Fnidek, envoyé spécial
A l'extrême pointe septentrionale du pays, juste en face du rocher blanc de Gibraltar, l'enclave de Ceuta constitue la plus ancienne implantation étrangère en terre marocaine. Depuis qu'ils ont pris pied ici, au tout début du XVe siècle, les roumis (chrétiens d'Europe) se frottent aux autochtones, tissant des liens qui, loin s'en faut, ne sont pas que d'ordre commercial. Aujourd'hui, l'enclave espagnole se retranche derrière une haie de barbelés, à l'ombre de miradors, pour faire face à «l'invasion». En même temps, à Fnidek, la ville jumelle marocaine, certains des plus grands contrebandiers de l'électronique, voire d'alcools forts, portent la barbe du prophète et l'abaya, la stricte gandoura blanche. Pour la cohabitation entre l'Europe et le pays musulman le plus occidental, c'est tout un symbole.

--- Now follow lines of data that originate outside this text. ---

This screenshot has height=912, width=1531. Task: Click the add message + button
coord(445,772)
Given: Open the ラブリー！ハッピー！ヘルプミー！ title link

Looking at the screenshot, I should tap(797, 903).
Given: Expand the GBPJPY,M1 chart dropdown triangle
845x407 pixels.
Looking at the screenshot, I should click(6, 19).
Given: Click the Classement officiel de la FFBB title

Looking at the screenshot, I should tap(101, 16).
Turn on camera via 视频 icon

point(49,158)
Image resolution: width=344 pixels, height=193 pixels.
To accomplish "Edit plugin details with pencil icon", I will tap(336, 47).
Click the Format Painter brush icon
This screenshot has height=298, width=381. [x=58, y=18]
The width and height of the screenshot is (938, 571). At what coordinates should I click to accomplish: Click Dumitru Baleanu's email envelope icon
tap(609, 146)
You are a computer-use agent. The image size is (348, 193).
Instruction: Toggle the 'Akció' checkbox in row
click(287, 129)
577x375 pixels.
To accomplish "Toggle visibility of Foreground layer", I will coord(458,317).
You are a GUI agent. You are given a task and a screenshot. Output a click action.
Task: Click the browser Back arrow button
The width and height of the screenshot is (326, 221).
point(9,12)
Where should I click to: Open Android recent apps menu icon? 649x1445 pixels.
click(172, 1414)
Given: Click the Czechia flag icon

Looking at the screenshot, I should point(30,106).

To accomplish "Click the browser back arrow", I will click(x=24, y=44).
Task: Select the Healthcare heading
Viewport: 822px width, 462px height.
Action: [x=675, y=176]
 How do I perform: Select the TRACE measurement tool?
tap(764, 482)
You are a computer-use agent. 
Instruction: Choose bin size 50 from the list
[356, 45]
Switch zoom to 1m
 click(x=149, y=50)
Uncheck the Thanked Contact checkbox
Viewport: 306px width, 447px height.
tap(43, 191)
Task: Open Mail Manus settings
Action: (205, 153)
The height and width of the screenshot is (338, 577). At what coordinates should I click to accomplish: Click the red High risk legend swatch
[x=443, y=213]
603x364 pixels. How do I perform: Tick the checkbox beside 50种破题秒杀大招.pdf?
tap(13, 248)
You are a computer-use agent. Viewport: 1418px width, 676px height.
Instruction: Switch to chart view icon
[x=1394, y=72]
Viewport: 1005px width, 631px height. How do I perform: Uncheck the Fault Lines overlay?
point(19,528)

Qu'un «barbu» plonge la main sous le comptoir pour extirper une bouteille de bourbon ne fait de lui, après tout, qu'un bon commerçant. «L'islam ne s'oppose pas à ce qui sert, aux pauvres, de source de subsistance», explique-t-il, aussi inébranlable dans ses certitudes religieuses qu'à l'aise avec les clients européens. Sur la Côte d'Azur marocaine, entre Ceuta et Tétouan, ceux-ci sont nombreux. «On fait ce qu'on veut sur les plages réservées et dans les hôtels», assure une touriste espagnole. «C'est vrai que, depuis deux ou trois ans, les islamistes sont de plus en plus présents. Mais ici au Maroc, l'intégrisme n'est ni politique ni violent.»